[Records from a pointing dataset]
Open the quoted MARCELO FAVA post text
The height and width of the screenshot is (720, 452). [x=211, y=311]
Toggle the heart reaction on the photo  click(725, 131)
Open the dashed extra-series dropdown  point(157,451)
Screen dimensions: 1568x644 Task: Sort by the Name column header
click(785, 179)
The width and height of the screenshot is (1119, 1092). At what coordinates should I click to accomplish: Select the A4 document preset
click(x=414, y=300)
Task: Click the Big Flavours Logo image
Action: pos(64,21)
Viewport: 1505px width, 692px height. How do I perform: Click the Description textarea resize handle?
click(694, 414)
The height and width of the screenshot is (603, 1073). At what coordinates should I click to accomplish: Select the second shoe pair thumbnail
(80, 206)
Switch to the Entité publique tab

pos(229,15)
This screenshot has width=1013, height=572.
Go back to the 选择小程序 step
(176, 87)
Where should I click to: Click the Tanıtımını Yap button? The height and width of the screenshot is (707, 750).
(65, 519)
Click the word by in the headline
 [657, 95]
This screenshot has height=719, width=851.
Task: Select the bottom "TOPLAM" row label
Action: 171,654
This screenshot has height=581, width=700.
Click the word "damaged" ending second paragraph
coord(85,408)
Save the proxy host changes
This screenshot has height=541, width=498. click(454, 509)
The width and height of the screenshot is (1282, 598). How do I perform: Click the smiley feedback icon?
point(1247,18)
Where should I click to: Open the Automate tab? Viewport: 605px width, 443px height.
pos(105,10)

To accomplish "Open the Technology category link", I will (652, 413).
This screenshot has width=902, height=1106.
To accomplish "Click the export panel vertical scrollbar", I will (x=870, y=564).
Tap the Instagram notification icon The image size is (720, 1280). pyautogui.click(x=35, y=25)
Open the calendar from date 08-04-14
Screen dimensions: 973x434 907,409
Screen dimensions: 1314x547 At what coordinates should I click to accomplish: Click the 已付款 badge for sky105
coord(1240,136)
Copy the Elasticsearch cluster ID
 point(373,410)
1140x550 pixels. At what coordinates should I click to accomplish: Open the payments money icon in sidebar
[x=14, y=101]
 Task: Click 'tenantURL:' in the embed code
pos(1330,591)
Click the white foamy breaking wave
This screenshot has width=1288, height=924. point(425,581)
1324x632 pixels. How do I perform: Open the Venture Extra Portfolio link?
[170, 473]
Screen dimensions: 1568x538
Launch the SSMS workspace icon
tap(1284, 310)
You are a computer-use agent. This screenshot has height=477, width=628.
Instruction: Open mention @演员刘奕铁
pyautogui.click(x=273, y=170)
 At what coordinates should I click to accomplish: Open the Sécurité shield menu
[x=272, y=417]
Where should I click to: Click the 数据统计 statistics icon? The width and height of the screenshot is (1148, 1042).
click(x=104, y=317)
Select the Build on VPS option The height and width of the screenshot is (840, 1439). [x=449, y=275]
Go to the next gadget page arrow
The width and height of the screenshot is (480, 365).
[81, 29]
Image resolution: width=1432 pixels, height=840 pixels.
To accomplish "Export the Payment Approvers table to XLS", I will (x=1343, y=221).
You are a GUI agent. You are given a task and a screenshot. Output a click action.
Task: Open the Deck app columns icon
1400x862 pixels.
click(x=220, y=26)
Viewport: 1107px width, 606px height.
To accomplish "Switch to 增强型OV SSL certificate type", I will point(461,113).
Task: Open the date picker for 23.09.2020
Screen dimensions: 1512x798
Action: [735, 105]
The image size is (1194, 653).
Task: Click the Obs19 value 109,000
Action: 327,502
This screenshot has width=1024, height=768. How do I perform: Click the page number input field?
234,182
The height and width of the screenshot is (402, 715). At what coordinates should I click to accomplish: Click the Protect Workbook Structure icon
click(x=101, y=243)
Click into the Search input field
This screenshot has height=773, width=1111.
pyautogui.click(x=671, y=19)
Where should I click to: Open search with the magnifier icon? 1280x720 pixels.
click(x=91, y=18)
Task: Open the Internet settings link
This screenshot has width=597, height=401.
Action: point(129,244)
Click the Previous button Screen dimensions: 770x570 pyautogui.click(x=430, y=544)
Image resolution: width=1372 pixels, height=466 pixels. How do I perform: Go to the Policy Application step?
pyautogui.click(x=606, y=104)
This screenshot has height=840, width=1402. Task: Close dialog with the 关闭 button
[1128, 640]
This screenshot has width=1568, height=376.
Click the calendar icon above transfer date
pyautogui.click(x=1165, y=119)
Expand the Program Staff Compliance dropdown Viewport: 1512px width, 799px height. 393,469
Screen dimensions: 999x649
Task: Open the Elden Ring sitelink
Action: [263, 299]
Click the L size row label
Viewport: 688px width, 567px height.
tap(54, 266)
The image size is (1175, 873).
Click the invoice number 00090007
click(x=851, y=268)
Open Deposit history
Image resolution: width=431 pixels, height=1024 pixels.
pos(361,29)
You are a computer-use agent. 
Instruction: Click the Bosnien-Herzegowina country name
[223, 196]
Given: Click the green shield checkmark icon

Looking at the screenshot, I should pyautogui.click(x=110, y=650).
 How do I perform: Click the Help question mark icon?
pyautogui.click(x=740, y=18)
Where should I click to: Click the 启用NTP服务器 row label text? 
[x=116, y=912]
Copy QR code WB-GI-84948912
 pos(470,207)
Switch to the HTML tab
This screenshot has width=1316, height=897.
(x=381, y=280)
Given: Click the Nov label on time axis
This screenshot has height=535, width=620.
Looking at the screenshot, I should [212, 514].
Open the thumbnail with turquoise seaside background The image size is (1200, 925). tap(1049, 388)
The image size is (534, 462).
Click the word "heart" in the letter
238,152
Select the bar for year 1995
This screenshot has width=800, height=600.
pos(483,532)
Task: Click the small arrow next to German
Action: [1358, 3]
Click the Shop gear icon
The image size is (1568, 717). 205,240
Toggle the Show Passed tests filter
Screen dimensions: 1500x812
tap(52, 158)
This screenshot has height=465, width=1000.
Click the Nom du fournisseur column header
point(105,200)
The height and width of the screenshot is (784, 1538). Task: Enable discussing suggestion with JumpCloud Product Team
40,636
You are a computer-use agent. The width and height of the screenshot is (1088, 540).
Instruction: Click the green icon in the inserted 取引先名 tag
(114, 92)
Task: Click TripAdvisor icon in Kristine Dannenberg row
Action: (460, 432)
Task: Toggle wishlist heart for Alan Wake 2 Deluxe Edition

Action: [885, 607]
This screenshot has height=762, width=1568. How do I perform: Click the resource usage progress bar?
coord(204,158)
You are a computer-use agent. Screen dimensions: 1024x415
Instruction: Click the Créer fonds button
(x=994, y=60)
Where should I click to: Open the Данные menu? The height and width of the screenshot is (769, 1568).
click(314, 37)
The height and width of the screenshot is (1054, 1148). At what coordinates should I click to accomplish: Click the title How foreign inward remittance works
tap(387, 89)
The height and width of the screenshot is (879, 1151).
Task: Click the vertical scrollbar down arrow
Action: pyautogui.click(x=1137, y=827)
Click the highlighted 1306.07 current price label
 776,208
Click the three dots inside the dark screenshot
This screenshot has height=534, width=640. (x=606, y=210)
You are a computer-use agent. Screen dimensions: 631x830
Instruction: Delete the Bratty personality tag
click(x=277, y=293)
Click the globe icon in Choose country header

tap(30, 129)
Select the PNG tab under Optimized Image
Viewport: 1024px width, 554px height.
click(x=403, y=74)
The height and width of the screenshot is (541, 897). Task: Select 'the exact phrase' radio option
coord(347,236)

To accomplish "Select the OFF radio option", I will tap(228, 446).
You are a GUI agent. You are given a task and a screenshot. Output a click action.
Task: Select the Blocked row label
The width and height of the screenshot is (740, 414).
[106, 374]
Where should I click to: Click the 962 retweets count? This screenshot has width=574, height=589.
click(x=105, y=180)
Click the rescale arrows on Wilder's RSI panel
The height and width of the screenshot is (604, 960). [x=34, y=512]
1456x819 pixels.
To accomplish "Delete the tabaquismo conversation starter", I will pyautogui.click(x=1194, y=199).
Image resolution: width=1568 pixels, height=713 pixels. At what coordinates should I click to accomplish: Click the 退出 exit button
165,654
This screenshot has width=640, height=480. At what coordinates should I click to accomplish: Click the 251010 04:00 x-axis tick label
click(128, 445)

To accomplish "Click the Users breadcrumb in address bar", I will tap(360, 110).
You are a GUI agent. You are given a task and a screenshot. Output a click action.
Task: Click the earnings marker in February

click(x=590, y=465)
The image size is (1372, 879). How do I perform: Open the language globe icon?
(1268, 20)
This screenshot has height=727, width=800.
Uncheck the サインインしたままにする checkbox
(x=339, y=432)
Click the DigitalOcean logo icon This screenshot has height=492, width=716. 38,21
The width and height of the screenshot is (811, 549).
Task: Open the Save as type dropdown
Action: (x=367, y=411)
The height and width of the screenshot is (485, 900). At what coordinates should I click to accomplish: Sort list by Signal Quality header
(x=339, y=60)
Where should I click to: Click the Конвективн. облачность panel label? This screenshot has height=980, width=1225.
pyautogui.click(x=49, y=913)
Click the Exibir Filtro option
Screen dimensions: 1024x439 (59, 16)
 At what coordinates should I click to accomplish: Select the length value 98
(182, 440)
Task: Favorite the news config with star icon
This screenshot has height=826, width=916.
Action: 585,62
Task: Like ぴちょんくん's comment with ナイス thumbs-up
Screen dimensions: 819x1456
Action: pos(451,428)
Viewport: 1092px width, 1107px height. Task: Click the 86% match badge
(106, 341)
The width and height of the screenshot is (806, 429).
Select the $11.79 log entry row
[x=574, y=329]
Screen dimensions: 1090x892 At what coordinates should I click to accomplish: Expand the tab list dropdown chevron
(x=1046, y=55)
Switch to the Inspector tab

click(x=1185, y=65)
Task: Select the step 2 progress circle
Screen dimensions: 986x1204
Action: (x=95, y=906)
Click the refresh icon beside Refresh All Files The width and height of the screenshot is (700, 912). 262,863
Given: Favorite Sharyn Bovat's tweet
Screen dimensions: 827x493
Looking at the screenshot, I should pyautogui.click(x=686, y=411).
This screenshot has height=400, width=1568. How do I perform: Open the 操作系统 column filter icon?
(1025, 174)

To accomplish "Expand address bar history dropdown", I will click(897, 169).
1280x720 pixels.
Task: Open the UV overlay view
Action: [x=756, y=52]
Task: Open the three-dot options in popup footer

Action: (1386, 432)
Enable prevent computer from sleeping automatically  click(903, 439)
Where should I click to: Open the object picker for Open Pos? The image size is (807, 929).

** Task goal **
Copy out the rows exactly as they appear, from the line containing "The image size is (1175, 873)." down to the line containing "pos(470,207)", including both of those lines.

** Solution **
The image size is (1175, 873).
Click the invoice number 00090007
click(x=851, y=268)
Open Deposit history
Image resolution: width=431 pixels, height=1024 pixels.
pos(361,29)
You are a computer-use agent. 
Instruction: Click the Bosnien-Herzegowina country name
[223, 196]
Given: Click the green shield checkmark icon

Looking at the screenshot, I should pyautogui.click(x=110, y=650).
 How do I perform: Click the Help question mark icon?
pyautogui.click(x=740, y=18)
Where should I click to: Click the 启用NTP服务器 row label text? 
[x=116, y=912]
Copy QR code WB-GI-84948912
 pos(470,207)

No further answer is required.